**Directions for this task**
Look through the data below, and copy each line that carries the word "Instagram".

══ Provided information ══

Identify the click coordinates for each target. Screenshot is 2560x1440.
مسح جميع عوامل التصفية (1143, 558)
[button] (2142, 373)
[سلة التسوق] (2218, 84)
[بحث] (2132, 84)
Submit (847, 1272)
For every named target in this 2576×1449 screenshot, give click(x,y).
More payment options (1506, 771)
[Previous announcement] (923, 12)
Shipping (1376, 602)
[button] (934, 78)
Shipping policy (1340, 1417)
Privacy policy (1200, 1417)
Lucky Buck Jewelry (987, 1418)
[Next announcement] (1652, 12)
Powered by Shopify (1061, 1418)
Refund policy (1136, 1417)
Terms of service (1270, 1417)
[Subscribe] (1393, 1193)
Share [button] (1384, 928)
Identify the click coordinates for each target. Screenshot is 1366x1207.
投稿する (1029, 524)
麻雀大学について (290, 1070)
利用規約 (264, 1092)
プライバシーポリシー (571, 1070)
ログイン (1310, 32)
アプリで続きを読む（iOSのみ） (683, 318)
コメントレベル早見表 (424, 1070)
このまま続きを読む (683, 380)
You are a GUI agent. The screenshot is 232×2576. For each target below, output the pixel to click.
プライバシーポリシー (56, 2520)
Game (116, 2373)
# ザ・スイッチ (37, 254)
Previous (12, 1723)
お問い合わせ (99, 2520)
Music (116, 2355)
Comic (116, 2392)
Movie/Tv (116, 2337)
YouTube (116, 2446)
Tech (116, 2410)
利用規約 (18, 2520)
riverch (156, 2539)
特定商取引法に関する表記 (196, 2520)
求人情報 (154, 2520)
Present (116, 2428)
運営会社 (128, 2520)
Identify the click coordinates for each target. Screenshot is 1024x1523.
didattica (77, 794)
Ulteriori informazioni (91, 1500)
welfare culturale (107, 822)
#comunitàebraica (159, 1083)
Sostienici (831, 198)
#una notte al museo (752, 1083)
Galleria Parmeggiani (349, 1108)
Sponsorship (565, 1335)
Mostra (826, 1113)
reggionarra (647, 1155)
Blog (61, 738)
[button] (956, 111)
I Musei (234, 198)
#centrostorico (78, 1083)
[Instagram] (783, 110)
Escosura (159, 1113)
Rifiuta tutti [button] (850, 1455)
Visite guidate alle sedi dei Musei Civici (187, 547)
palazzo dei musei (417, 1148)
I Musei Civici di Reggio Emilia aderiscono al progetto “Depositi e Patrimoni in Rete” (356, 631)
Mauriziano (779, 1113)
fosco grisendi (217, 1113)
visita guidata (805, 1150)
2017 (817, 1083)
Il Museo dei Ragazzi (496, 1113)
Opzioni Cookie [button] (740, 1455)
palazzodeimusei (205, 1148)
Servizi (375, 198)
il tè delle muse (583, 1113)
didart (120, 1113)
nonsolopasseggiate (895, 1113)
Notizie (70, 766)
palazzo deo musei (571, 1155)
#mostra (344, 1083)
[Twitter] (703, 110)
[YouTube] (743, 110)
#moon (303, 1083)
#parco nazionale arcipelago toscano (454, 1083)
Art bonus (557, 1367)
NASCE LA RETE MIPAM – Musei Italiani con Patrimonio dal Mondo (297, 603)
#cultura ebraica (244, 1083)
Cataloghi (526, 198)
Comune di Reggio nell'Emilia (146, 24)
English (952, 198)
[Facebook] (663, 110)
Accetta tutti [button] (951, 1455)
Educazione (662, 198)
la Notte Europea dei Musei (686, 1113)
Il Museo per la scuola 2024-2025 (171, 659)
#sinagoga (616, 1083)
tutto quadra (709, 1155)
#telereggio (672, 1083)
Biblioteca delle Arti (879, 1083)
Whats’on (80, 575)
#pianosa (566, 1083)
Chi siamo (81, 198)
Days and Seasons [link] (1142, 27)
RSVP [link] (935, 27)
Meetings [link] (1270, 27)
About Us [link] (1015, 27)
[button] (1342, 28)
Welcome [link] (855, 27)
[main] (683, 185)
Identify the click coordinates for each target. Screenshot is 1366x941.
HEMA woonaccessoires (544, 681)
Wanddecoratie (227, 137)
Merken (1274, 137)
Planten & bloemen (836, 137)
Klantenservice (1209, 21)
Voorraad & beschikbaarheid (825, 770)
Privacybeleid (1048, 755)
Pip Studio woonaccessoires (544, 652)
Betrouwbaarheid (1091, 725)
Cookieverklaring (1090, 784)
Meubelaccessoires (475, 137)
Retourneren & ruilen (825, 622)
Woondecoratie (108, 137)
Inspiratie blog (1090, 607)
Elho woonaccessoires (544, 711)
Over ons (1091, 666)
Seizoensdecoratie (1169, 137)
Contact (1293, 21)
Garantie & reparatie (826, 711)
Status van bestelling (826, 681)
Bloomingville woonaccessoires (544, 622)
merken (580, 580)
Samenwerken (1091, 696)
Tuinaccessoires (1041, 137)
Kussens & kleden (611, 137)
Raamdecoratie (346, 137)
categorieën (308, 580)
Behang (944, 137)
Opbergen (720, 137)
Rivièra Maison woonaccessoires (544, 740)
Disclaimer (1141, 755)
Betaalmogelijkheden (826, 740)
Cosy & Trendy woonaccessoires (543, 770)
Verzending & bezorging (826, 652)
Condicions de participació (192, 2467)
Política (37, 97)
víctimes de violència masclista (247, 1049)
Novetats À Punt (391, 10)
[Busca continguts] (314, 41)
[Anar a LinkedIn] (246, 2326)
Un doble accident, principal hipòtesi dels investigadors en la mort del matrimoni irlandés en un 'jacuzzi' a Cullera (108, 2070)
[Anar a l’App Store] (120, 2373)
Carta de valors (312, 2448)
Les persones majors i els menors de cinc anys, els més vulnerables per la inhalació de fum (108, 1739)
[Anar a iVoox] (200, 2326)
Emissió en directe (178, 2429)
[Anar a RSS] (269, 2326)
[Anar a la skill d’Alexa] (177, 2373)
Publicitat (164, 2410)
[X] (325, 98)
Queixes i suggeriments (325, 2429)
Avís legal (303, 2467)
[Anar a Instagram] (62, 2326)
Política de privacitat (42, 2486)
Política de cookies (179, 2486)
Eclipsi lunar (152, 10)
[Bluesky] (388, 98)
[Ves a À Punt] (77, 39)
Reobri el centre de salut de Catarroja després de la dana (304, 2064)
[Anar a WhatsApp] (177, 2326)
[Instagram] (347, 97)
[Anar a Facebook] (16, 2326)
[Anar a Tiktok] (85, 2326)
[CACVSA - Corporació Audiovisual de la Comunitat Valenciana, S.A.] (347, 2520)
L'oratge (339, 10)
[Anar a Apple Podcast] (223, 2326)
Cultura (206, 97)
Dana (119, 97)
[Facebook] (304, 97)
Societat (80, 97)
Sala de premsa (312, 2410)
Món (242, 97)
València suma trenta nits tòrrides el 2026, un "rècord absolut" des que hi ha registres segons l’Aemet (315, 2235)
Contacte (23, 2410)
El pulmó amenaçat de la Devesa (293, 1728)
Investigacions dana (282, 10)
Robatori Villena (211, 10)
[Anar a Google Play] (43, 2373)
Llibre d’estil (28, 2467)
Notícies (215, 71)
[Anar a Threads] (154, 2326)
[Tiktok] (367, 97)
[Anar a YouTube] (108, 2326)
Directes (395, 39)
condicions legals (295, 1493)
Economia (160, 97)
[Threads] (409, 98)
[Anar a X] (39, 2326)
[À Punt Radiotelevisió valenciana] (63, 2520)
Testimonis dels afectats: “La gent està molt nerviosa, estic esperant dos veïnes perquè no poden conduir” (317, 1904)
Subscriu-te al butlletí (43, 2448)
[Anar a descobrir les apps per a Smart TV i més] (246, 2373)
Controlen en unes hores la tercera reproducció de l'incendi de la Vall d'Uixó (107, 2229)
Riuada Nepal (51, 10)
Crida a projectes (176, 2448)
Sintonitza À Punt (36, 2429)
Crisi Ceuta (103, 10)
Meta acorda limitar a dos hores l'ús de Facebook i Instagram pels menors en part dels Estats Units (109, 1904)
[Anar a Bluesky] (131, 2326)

═══

**Answer box**
[Instagram] (783, 110)
[Anar a Instagram] (62, 2326)
[Instagram] (347, 97)
Meta acorda limitar a dos hores l'ús de Facebook i Instagram pels menors en part dels Estats Units (109, 1904)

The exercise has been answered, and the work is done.